YOUR GOAL — Pictures excluded, retype the lines from the one containing "How do I perform: Follow" through the last line of the data below, both included.

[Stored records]
+ + + + +
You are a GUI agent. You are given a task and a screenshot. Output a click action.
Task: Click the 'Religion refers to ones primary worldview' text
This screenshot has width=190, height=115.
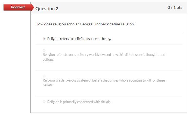point(104,55)
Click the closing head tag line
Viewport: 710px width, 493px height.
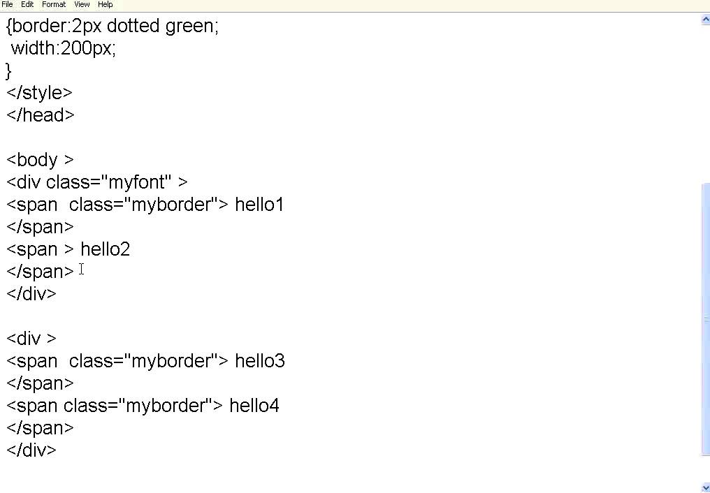point(41,115)
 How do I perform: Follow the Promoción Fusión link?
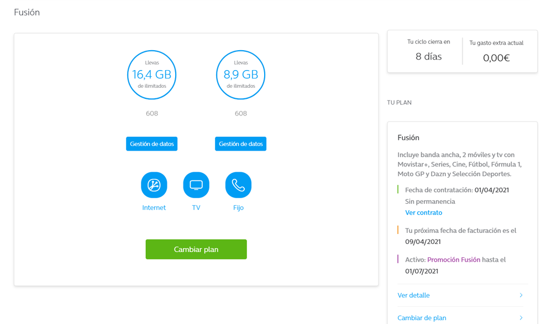coord(453,259)
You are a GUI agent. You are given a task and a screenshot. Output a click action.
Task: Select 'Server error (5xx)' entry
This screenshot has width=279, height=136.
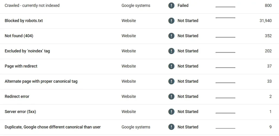click(20, 112)
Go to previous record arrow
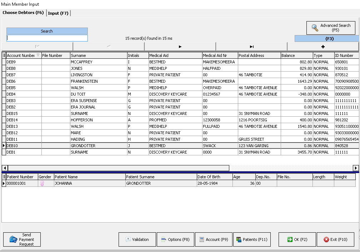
+ + + + +
RESULT FOR THIS EXERCISE —
 How do I perform: Follow the Promoción Fusión link?
coord(453,259)
You are a GUI agent. You are given a task and a screenshot. Output a click action.
Task: Select 'Server error (5xx)' entry
This screenshot has width=279, height=136.
click(20, 112)
Go to previous record arrow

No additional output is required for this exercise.